Louis Lewandowski : Geschichte lebendig werden lassen

Er war bei Juden und Christen gleichermaßen geachtet, er verkörperte ein Stück liberales Judentum in Berlin. Louis Lewandowski hat die synagogale Musik mithilfe der Orgel revolutioniert.

Musik in der Synagoge. Louis Lewandowski hat die Orgel in die Synagogen eingeführt, wie hier in der Reformgemeinde Johannisstraße 16 in Berlin Mitte. Foto: akg images
Musik in der Synagoge. Louis Lewandowski hat die Orgel in die Synagogen eingeführt, wie hier in der Reformgemeinde Johannisstraße...Foto: Bildarchiv Pisarek / akg-images

Zufälle gibt’s: Da trifft man sich mit Nils Busch-Petersen zum Gespräch über Louis Lewandowski, und das Restaurant am Mehringdamm ist nur wenige Minuten entfernt – nein, nicht von Lewandowskis Grab auf dem Jüdischen Friedhof in Weißensee, aber vom Grab Felix Mendelssohn Bartholdys. Jenes Musikers also, den Lewandowski verehrt hat und dessen Familie dem jungen, aus der preußischen Provinz zugezogenen Juden das Studium an der Akademie der Künste ermöglicht hat.

Daran sieht man schon: Die Geschichte Louis Lewandowskis ist auch eine Geschichte Berlins, seines jüdischen Bürgertums und seines lebendigen jüdischen Gemeindelebens im 19. Jahrhundert. Busch-Petersen ist Geschäftsführer des Handelsverbandes Berlin-Brandenburg und Initiator des ersten Louis-Lewandowski-Festivals. Er erklärt, was ihm Lewandowskis Musik bedeutet: „Sie berührt mich so stark, weil sie das, was Gott ausmacht, so unmittelbar ausdrückt.“

Louis Lewandowski: Der Komponist, Dirigent und Reformator der jüdischen Liturgie war bei seinem Tod 1894 weithin bekannt und geachtet – auch in christlichen Gemeinden, die seine Psalmvertonungen aufführten. Heute kennt man ihn außerhalb einiger liberaler jüdischer Gemeinden kaum noch, was natürlich mit dem Holocaust zusammenhängt, „und mit der Tatsache, dass diejenigen Juden, die überlebt haben, keinen Bezug zur synagogalen Tradition mehr hatten“, sagt Busch-Petersen.
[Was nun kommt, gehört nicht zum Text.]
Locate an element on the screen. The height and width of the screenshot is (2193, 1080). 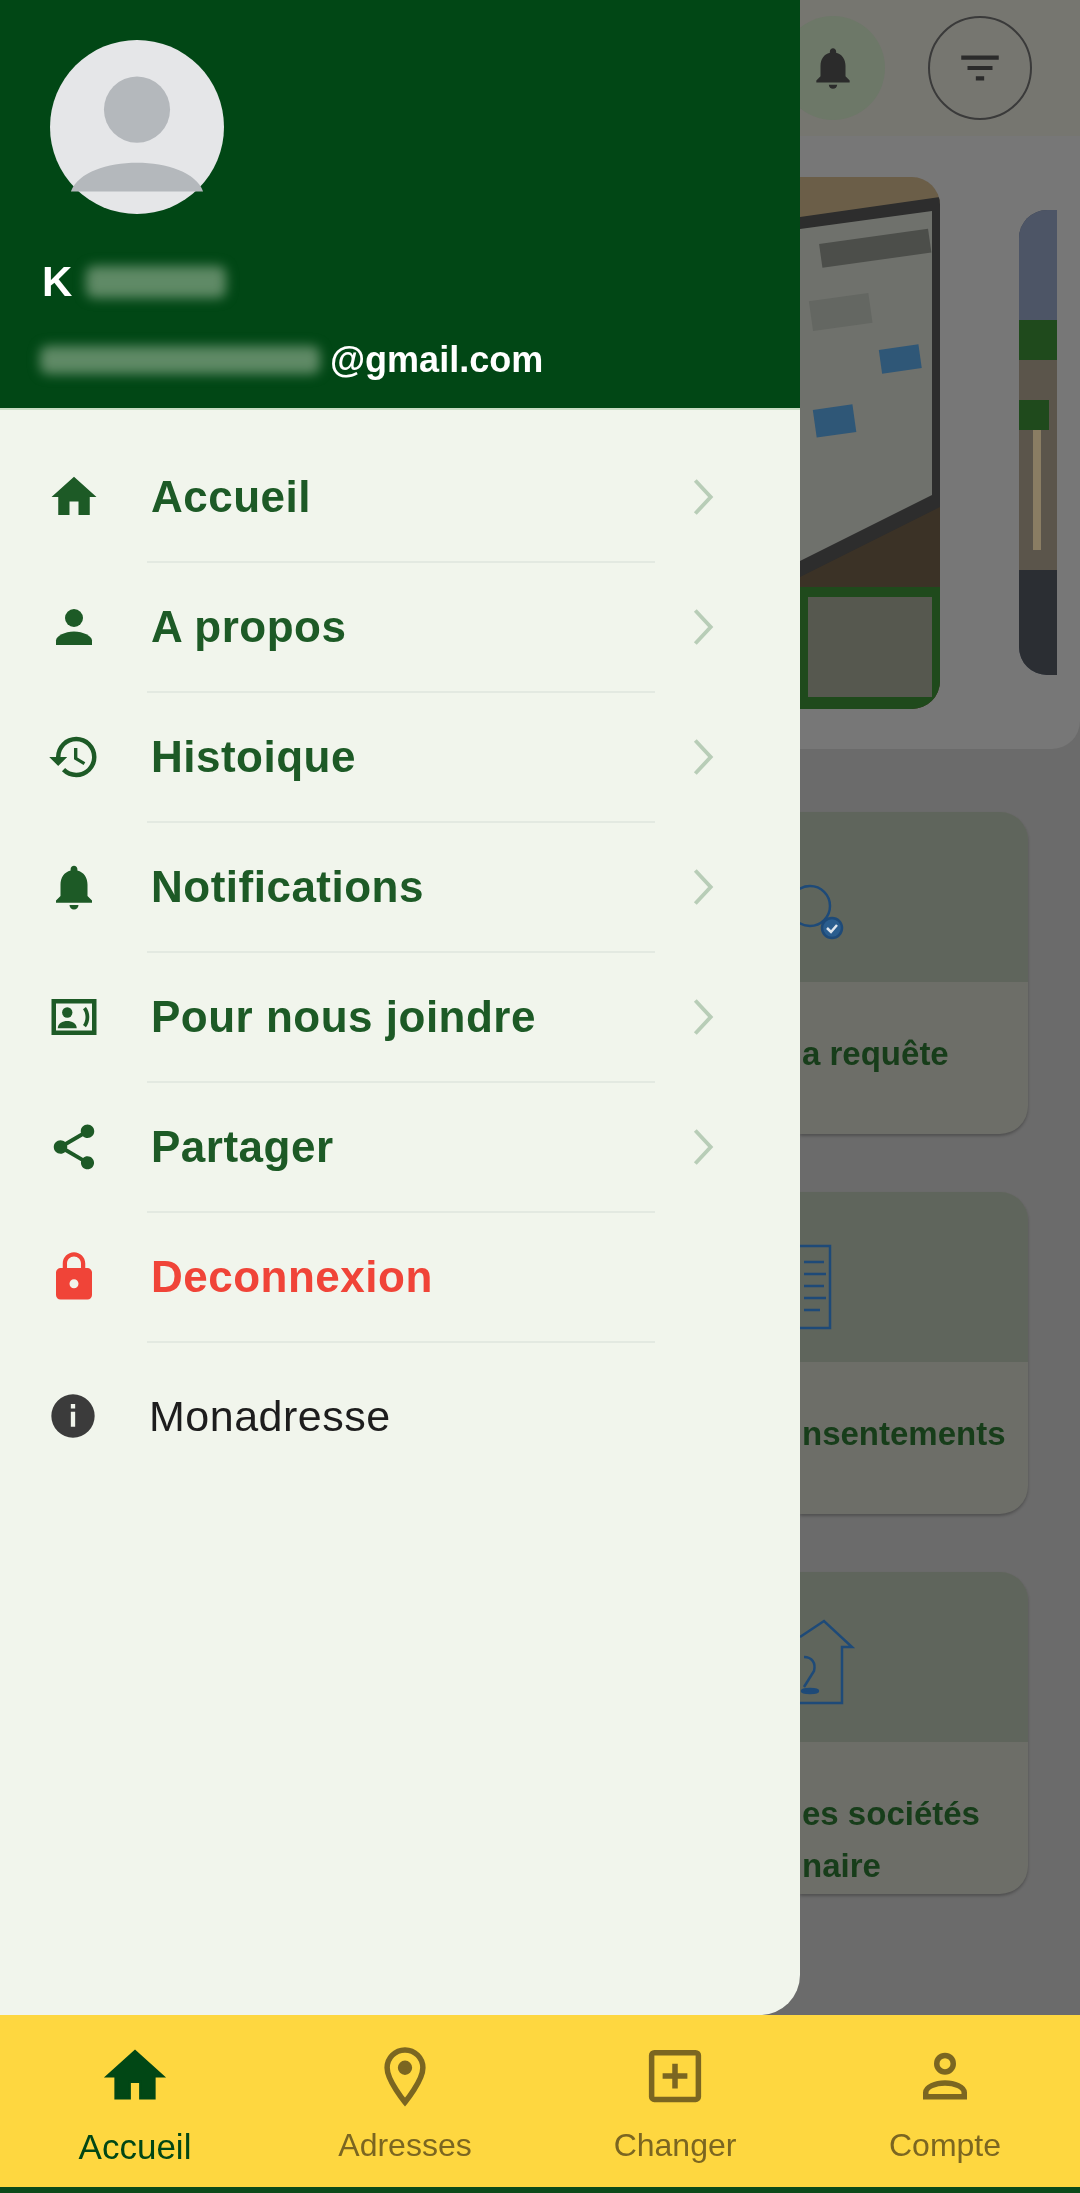
menu-label: Accueil is located at coordinates (232, 497).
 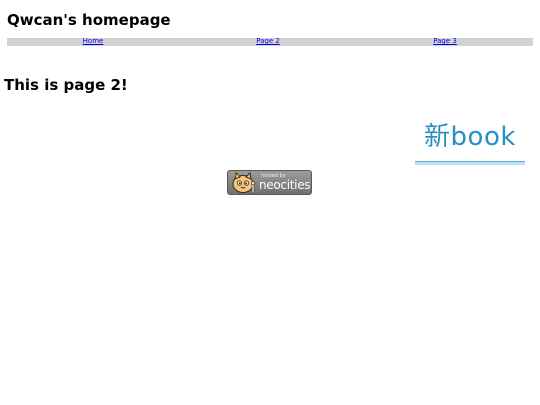 I want to click on nav-bar: Home Page 2 Page 3, so click(x=270, y=42).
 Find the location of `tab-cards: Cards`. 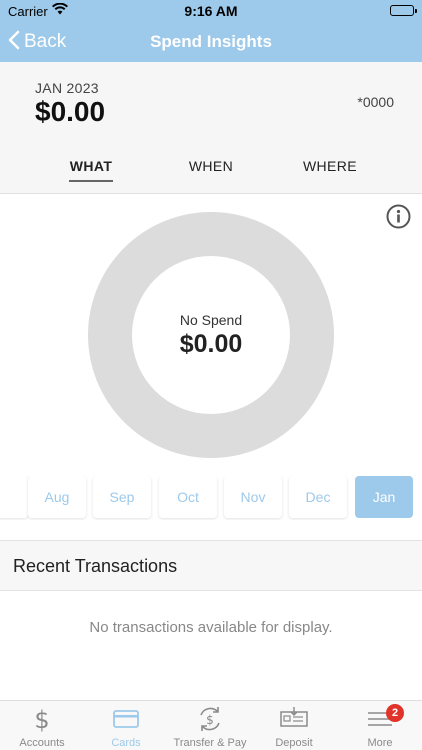

tab-cards: Cards is located at coordinates (126, 726).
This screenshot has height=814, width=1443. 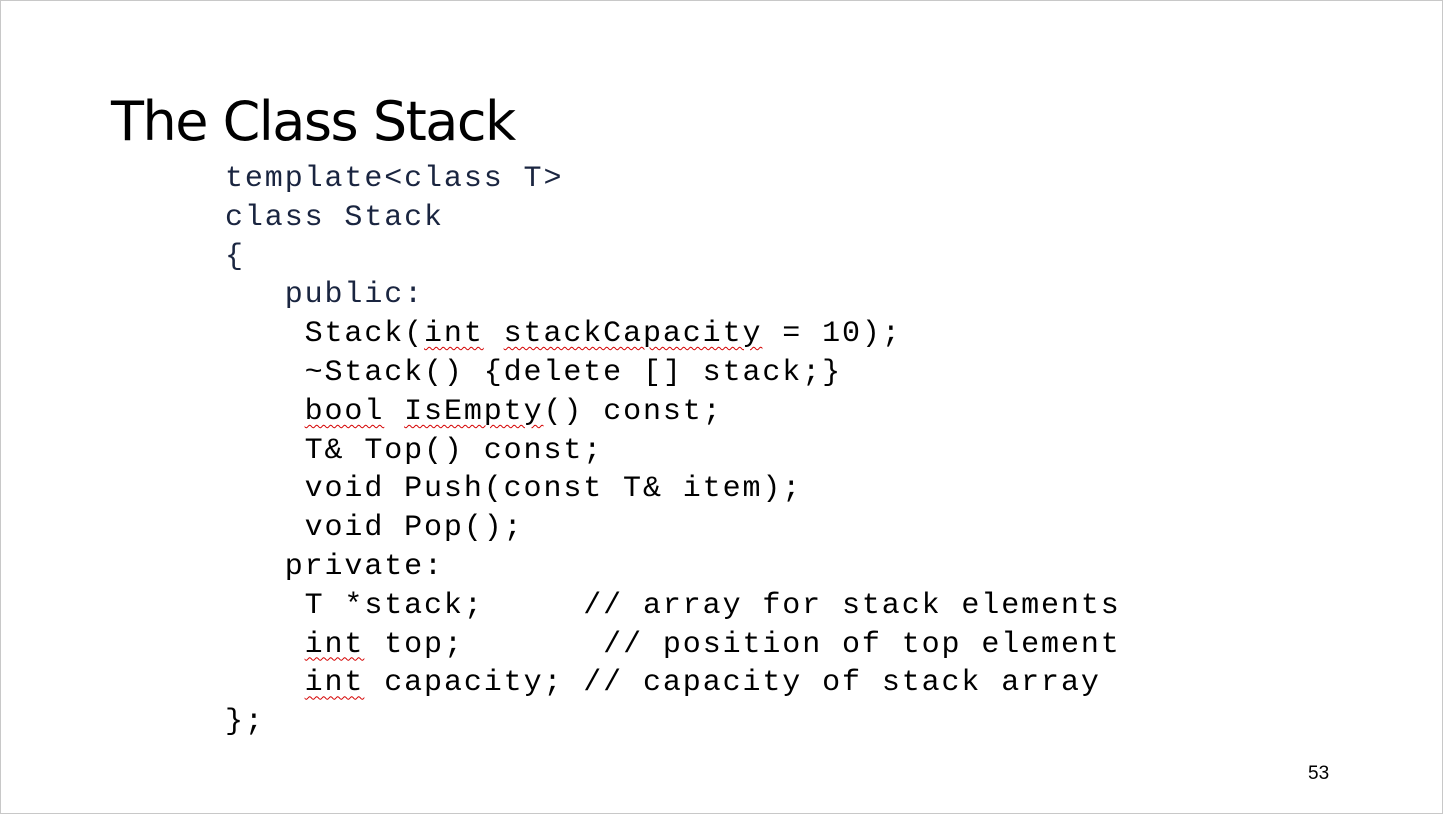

Deshalb hat er das Festival ins Leben gerufen: Um den Namen und die Musik Lewandowskis wieder ins öffentliche Bewusstsein zu bringen. Und um Menschen aus aller Welt, die seine Musik lieben und sie gerne singen, zusammenzubringen – in der Stadt, in der er gelebt und gewirkt hat. Vom 15. bis zum 18. Dezember werden acht Chöre auftreten: aus Boston, Toronto, London, Straßburg, Zürich, Johannesburg und Jerusalem.

Und natürlich aus Berlin: Das Synagogal-Ensemble der Synagoge in der Pestalozzistraße wurde 1947, kurz nach dem Holocaust, von dem Kantor und Auschwitz-Überlebendem Estrongo Nachama gegründet, dem Vater des Publizisten Andreas Nachama. Bis heute ist die Charlottenburger Synagoge die einzige weltweit, in der ausschließlich Musik von Louis Lewandowski gesungen wird, aktuell unter dem Kantor Isaac Sheffer.

Nils Busch-Petersen, gebürtiger Rostocker, kennt diese Musik seit langem. 1975, mit zwölf Jahren, war er mit seinen liberalen, für alle Glaubensrichtungen offenen Eltern nach Pankow gezogen. „Ich hörte diese wunderbare Musik oft im RIAS und kaufte mir später auch Aufnahmen auf Schallplatten“, erzählt er. Die Klänge ließen ihn nicht mehr los. 2007 gehörte er zu den Mitbegründern des Fördervereins des Synagogal-Ensembles in der Pestalozzistraße, heute ist er Vorstandsmitglied.

Selbstverständlich wird dieses Ensemble auch das Louis-Lewandowski-Festival eröffnen, mit einem Auftritt am Freitag um 15 Uhr. Die frühe Uhrzeit muss sein. Schließlich beginnt gleich danach erst mal der Sabbat.